§ DESCRIPTION OF THE TASK
The result should be the lines from the one holding "Where should I" to the final line of the records below, repeated exactly and with no pictures.

§ Stored items
- Opening Delimiter -

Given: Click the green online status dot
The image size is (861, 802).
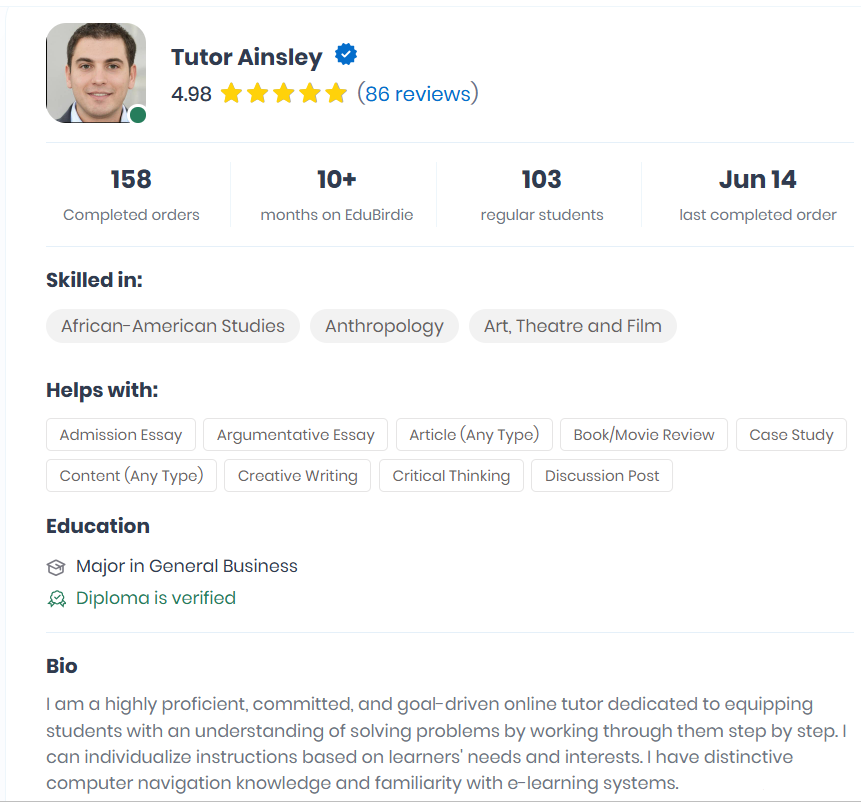Looking at the screenshot, I should pyautogui.click(x=138, y=115).
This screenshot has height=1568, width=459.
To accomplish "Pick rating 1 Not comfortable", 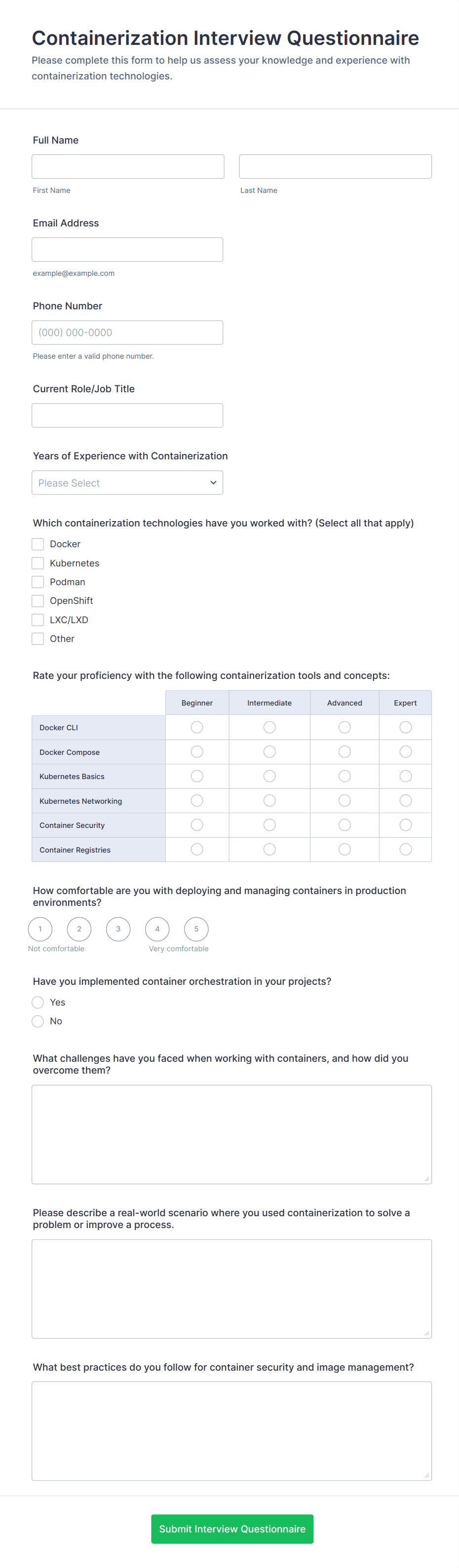I will (39, 929).
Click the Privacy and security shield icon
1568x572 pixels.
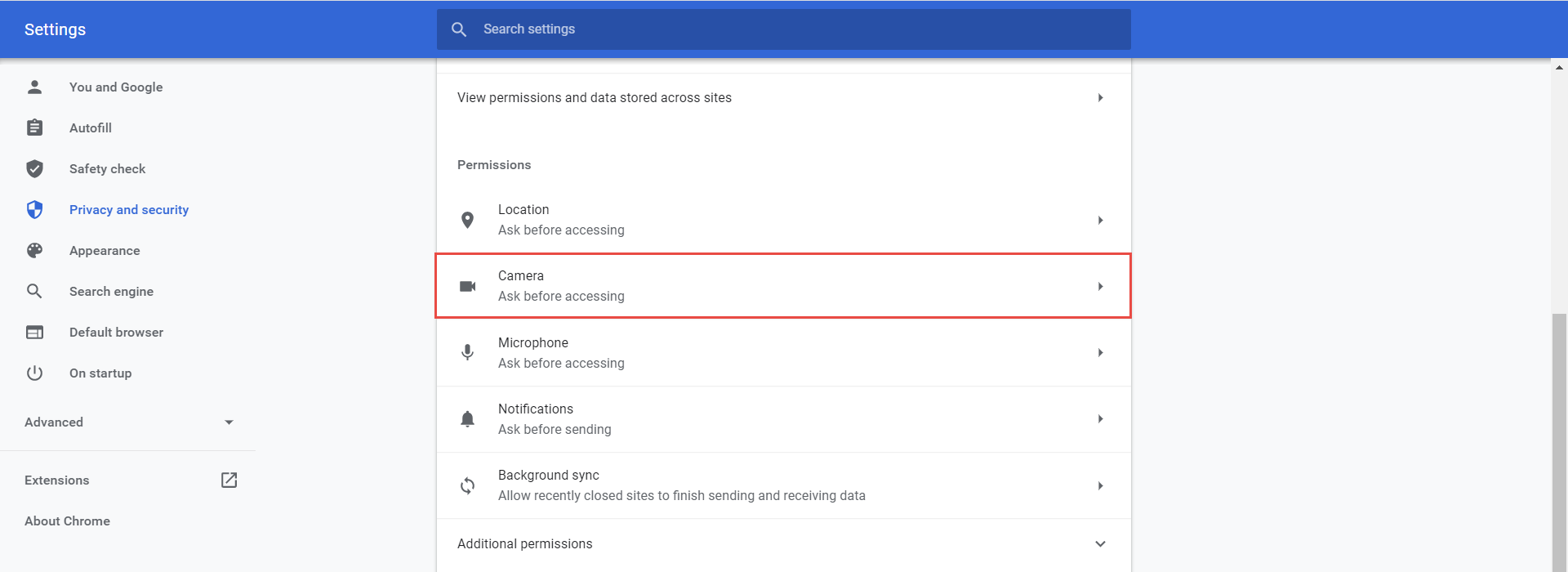click(x=34, y=210)
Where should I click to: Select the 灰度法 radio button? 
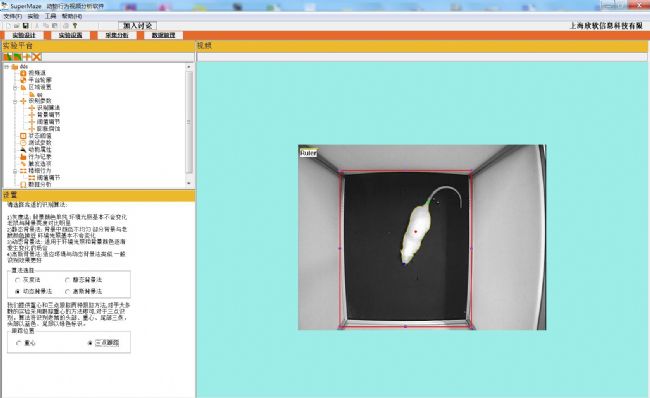click(x=17, y=280)
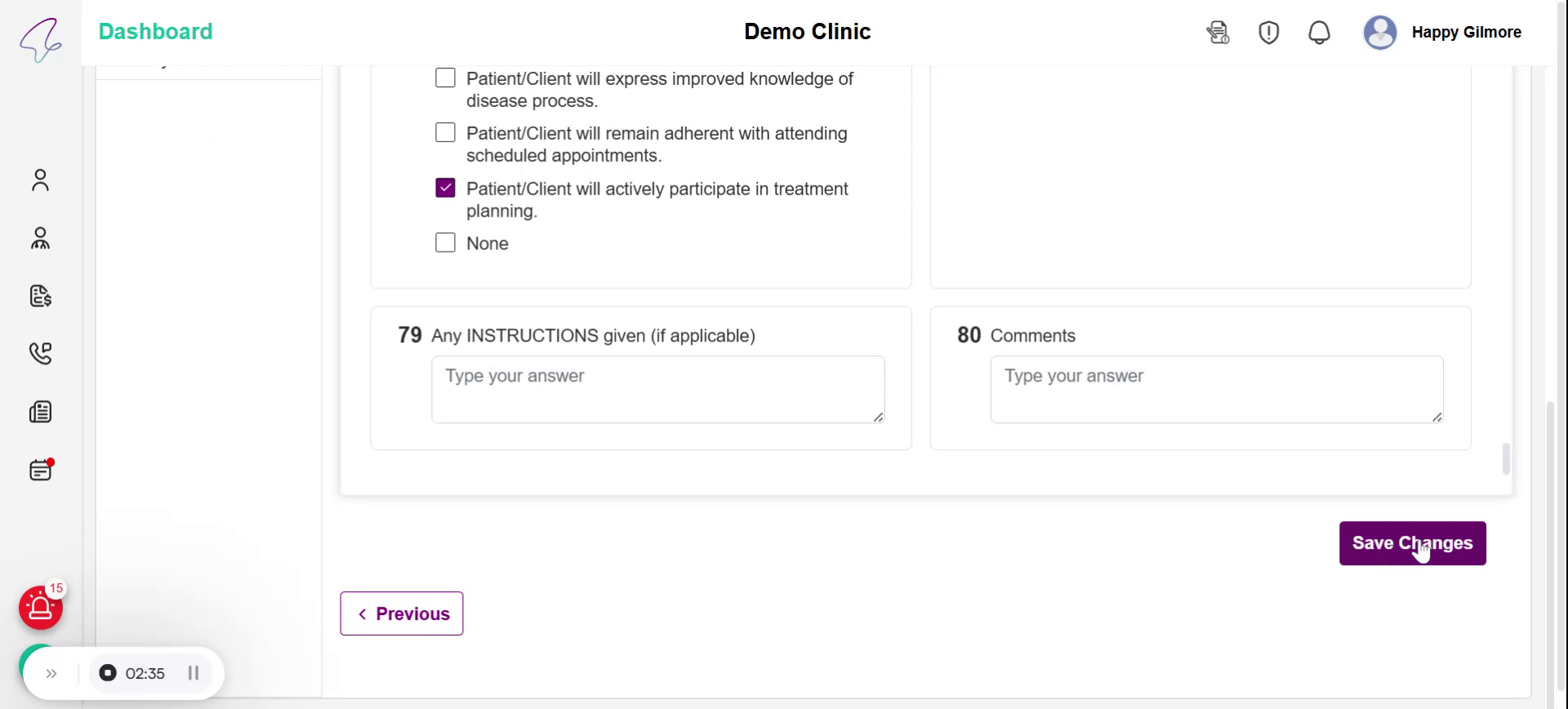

- Closing Delimiter -

§ SOLUTION TO THIS PROBLEM
Where should I click to: Select the 灰度法 radio button? 
click(x=17, y=280)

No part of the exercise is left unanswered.